● Information supplied:
● ● ● ● ● ● ●

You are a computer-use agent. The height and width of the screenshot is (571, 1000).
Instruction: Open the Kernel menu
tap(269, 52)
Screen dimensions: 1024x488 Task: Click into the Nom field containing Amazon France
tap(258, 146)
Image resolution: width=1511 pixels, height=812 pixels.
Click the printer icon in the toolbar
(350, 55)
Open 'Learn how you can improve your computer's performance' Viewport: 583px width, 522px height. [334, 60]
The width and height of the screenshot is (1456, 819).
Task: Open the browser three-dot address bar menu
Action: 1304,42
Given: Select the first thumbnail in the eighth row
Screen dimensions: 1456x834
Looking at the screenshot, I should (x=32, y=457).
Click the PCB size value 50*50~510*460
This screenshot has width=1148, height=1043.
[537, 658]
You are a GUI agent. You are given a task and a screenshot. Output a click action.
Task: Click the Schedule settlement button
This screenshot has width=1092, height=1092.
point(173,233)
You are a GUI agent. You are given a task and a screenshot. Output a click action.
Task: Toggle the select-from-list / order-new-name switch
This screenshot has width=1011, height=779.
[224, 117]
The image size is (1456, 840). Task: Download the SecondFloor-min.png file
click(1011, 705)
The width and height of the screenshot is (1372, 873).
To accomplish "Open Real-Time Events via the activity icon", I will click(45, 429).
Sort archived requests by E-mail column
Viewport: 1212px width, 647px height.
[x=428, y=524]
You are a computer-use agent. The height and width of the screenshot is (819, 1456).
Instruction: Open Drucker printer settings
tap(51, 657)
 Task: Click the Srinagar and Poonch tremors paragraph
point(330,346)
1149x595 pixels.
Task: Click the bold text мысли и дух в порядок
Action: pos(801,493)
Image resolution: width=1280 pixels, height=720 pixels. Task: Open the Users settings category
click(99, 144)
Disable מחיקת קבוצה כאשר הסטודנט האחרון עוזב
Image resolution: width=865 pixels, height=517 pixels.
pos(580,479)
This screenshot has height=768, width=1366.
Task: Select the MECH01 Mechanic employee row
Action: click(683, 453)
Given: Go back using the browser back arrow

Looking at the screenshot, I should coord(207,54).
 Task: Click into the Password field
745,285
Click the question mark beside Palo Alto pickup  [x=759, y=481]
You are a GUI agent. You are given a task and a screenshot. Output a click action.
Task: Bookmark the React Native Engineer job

● ● ● ● ● ● ●

Format every line of the items above as a Markdown table with the columns Row and Item line, giving each line its own numbered row and omitting blank lines.

| Row | Item line |
|---|---|
| 1 | You are a computer-use agent. The height and width of the screenshot is (571, 1000). |
| 2 | Instruction: Open the Kernel menu |
| 3 | tap(269, 52) |
| 4 | Screen dimensions: 1024x488 Task: Click into the Nom field containing Amazon France |
| 5 | tap(258, 146) |
| 6 | Image resolution: width=1511 pixels, height=812 pixels. |
| 7 | Click the printer icon in the toolbar |
| 8 | (350, 55) |
| 9 | Open 'Learn how you can improve your computer's performance' Viewport: 583px width, 522px height. [334, 60] |
| 10 | The width and height of the screenshot is (1456, 819). |
| 11 | Task: Open the browser three-dot address bar menu |
| 12 | Action: 1304,42 |
| 13 | Given: Select the first thumbnail in the eighth row |
| 14 | Screen dimensions: 1456x834 |
| 15 | Looking at the screenshot, I should (x=32, y=457). |
| 16 | Click the PCB size value 50*50~510*460 |
| 17 | This screenshot has width=1148, height=1043. |
| 18 | [537, 658] |
| 19 | You are a GUI agent. You are given a task and a screenshot. Output a click action. |
| 20 | Task: Click the Schedule settlement button |
| 21 | This screenshot has width=1092, height=1092. |
| 22 | point(173,233) |
| 23 | You are a GUI agent. You are given a task and a screenshot. Output a click action. |
| 24 | Task: Toggle the select-from-list / order-new-name switch |
| 25 | This screenshot has width=1011, height=779. |
| 26 | [224, 117] |
| 27 | The image size is (1456, 840). Task: Download the SecondFloor-min.png file |
| 28 | click(1011, 705) |
| 29 | The width and height of the screenshot is (1372, 873). |
| 30 | To accomplish "Open Real-Time Events via the activity icon", I will click(45, 429). |
| 31 | Sort archived requests by E-mail column |
| 32 | Viewport: 1212px width, 647px height. |
| 33 | [x=428, y=524] |
| 34 | You are a computer-use agent. The height and width of the screenshot is (819, 1456). |
| 35 | Instruction: Open Drucker printer settings |
| 36 | tap(51, 657) |
| 37 |  Task: Click the Srinagar and Poonch tremors paragraph |
| 38 | point(330,346) |
| 39 | 1149x595 pixels. |
| 40 | Task: Click the bold text мысли и дух в порядок |
| 41 | Action: pos(801,493) |
| 42 | Image resolution: width=1280 pixels, height=720 pixels. Task: Open the Users settings category |
| 43 | click(99, 144) |
| 44 | Disable מחיקת קבוצה כאשר הסטודנט האחרון עוזב |
| 45 | Image resolution: width=865 pixels, height=517 pixels. |
| 46 | pos(580,479) |
| 47 | This screenshot has height=768, width=1366. |
| 48 | Task: Select the MECH01 Mechanic employee row |
| 49 | Action: click(683, 453) |
| 50 | Given: Go back using the browser back arrow |
| 51 | Looking at the screenshot, I should coord(207,54). |
| 52 |  Task: Click into the Password field |
| 53 | 745,285 |
| 54 | Click the question mark beside Palo Alto pickup  [x=759, y=481] |
| 55 | You are a GUI agent. You are given a task and a screenshot. Output a click action. |
| 56 | Task: Bookmark the React Native Engineer job |